La propuesta viene a dar respuesta a la precaria situación de la sede actual -resultado de una sucesión de inmuebles y espacios diversos añadidos a lo largo de los años- incapaz de atender las necesidades de orden institucional, funcional, de accesibilidad, de eficiencia energética o simplemente espaciales que requiere. Controlar su escala e impronta urbana ha sido una pretensión del proyecto, así como contribuir a la nueva escena urbana con una imagen neutra en la que se pone el acento en la continuidad del espacio de planta baja y el hueco del balcón central (elemento identificador por antonomasia de la imagen institucional en la memoria colectiva de la ciudadanía), ambos marcados por la profundidad de las sombras.

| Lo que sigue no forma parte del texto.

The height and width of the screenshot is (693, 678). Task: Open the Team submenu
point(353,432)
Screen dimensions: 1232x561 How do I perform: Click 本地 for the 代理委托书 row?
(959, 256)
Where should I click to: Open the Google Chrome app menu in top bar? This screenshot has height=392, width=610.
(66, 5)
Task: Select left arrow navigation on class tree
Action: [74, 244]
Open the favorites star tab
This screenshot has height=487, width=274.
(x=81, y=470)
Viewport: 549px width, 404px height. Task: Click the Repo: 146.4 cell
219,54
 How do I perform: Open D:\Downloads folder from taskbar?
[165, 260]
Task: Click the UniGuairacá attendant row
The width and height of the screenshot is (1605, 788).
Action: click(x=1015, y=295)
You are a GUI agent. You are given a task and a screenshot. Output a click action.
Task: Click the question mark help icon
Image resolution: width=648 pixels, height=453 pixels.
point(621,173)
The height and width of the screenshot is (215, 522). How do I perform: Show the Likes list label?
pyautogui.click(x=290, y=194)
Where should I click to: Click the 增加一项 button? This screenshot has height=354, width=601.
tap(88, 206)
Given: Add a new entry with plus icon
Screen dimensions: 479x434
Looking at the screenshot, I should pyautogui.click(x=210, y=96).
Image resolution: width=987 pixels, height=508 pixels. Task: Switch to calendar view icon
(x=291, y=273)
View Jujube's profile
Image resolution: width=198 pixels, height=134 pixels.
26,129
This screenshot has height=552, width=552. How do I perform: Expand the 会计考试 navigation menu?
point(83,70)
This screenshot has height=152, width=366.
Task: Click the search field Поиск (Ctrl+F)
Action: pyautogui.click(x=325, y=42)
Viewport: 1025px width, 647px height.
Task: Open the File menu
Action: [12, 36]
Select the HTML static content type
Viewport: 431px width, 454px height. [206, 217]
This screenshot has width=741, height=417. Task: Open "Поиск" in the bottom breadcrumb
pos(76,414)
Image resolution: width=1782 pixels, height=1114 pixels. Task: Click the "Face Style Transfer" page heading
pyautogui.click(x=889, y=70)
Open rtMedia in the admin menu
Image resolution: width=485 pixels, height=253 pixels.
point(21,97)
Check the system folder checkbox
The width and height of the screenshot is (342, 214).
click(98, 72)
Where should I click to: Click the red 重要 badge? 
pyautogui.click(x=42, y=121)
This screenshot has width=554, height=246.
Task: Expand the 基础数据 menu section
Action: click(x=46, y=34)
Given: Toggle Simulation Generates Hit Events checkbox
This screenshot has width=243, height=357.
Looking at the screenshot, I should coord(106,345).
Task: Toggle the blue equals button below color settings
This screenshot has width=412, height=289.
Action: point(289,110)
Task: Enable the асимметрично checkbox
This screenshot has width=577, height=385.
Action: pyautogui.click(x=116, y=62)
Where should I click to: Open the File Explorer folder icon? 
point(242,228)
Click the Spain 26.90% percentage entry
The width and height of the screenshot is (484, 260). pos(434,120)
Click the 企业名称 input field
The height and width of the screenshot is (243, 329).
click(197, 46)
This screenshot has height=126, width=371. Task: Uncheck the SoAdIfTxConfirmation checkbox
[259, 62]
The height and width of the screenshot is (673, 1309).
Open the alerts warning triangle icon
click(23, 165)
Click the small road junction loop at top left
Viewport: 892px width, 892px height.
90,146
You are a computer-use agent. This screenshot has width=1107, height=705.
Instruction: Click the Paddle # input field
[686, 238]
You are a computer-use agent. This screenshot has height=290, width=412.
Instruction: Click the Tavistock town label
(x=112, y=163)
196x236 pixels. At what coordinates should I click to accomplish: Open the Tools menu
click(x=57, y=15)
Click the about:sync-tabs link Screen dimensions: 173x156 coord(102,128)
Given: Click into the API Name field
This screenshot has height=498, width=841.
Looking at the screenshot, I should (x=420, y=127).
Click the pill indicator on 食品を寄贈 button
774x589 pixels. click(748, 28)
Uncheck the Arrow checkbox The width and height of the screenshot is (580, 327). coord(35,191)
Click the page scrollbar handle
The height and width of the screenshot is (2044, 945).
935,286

En esencia, su estructura organizativa dispone los espacios relacionados con el público (atención ciudadana, salón de plenos, control de accesos…) en planta baja, en los niveles intermedios las áreas de trabajo y en cubierta espacios de encuentro y descanso. Solventa una doble demanda, facilitar el desempeño de las actividades y, al tiempo, la atención a los ciudadanos, y para ello, se han procurado espacios diáfanos, bien iluminados y ventilados, amplios y flexibles que generen un entorno de trabajo útil y confortable. Con circulaciones claras de identificar por los visitantes y espacios adecuados para ser atendidos en cada uno de los servicios que lo requieren. Para lograrlo, se ha proyectado una estructura que permita una organización realmente versátil, adaptable a las necesidades cambiantes a lo largo del tiempo gracias a la diafanidad de las plantas y los módulos estructurales adoptados, que permiten disponer indistintamente espacios de trabajo abierto y compartimentados. Las circulaciones (pública y reservada) diferenciadas en sendos núcleos o incluso la modulación de los cerramientos de fachada (que ofrecen la posibilidad de dividir en diversas superficies los ámbitos de trabajo) permiten hacer efectiva de manera eficaz esa premisa de flexibilidad y adaptabilidad. La distribución de las crujías planteada en torno al gran vacío del atrio, hace posible comunicar las áreas de trabajo y circular tangencial y transversalmente entre ellas sin interferirlas. El apoyo de servicios, comunicaciones y dotaciones concentradas en ambos extremos asegura esta versatilidad. Todo ello permitirá la organización de espacios por áreas homogéneas en niveles, planteadas armonizando criterios de organización interna, eficiencia y de idoneidad en la atención al ciudadano y asegurando el bienestar y confort de los trabajadores gracias a las condiciones de dotación, ratio m2/puesto de trabajo, iluminación, ventilación, seguridad, ergonomía y accesibilidad de los espacios creados.

La concepción del atrio cubierto como un gran espacio a disposición de la ciudadanía, de celebración de actividades y actos públicos diversos, o el que la cubierta del edificio sea un solárium ajardinado que pueda convertirse en un lugar de reunión y descanso en la mejor tradición mediterránea, son características esenciales del proyecto. También el uso de protecciones solares en los frentes de mayor exposición y el distinto tratamiento de las envolventes que responde a las características urbanas de cada uno de esos frentes y a su orientación solar.

Esta organización volumétrica, además de controlar formalmente el espacio urbano, permite, gracias a su factor de forma y a la presencia del patio central, mejorar las condiciones bioclimáticas del edificio, en función de su orientación solar y las circulaciones de aire controladas. El planteamiento racional de las soluciones funcionales, constructivas y estructurales, su modularidad y su facilidad de ejecución de forma que se favorezca el mantenimiento y economía de la explotación futura, la elección en definitiva de soluciones testadas en edificios de este tipo y en este sentido, la optimización de las instalaciones propuestas y la elección de los materiales según criterios de simplicidad, robustez, proximidad, fácil conservación y máxima durabilidad, han guiado un proyecto con voluntad de edificar una sede institucional capaz de atender las necesidades actuales y asumir otras futuras.